**Exercise:**
Below are the lines to check; count those holding the string "computer" and give only the number.
*** Source material Section Begins ***
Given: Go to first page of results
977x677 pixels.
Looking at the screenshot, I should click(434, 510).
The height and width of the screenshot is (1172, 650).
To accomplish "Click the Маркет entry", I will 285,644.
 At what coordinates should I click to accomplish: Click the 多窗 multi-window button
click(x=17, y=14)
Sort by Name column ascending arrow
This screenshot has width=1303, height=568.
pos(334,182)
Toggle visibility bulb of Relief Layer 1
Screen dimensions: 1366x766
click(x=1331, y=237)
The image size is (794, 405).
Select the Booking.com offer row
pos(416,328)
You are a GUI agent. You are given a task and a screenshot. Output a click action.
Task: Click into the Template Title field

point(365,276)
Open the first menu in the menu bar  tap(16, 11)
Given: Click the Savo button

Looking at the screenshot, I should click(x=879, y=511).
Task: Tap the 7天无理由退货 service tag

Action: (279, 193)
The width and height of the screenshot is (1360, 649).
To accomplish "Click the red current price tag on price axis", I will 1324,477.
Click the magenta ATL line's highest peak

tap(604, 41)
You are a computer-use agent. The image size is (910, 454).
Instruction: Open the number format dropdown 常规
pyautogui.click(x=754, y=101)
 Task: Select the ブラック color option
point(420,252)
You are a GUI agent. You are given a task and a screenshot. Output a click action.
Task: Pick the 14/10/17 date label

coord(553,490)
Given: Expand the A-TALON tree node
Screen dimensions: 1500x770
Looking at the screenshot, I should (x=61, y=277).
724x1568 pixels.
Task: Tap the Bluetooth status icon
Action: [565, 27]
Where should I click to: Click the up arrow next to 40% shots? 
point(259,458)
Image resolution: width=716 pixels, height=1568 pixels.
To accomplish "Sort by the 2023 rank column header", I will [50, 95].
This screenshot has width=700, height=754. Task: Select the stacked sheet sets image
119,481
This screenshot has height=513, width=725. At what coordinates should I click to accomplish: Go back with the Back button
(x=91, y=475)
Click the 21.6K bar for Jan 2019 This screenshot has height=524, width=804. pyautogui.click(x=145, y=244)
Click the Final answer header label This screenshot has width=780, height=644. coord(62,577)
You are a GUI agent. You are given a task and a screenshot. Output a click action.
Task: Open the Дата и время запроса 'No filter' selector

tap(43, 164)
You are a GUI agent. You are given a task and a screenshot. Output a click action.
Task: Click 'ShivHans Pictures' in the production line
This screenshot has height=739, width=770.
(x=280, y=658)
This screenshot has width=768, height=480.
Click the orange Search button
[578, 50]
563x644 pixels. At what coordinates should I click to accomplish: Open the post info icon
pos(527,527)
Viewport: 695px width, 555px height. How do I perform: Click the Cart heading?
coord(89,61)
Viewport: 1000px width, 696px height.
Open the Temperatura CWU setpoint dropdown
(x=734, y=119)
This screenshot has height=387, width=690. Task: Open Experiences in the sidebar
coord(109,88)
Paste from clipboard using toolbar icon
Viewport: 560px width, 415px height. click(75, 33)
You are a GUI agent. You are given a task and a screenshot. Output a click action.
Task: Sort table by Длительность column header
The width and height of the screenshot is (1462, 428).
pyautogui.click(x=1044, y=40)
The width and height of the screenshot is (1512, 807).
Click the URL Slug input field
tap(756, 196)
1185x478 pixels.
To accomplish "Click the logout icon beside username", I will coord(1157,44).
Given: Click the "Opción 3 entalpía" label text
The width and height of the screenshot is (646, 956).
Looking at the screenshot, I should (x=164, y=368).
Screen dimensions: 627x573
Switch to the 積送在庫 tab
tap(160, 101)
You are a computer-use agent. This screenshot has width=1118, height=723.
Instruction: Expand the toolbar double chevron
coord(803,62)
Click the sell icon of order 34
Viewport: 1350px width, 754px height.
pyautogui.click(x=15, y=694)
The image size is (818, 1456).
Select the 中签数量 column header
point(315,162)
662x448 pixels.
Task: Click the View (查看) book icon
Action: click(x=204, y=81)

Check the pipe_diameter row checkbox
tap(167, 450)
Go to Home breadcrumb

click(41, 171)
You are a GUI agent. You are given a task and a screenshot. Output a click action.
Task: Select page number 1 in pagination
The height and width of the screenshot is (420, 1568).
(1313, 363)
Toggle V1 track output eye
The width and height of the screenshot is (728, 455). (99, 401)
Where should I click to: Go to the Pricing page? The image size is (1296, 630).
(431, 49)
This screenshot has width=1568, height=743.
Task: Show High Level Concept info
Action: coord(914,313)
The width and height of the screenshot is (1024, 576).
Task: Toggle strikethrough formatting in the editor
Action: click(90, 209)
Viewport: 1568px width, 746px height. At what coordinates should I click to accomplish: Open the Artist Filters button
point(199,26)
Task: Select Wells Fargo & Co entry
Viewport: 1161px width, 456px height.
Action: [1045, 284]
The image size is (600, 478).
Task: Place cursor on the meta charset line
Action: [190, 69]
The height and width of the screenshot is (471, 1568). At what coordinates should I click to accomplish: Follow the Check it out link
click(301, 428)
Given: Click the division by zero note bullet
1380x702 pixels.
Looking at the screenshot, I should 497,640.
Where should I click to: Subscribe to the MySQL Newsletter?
*** Source material Section Ends ***
**The completed task:**
2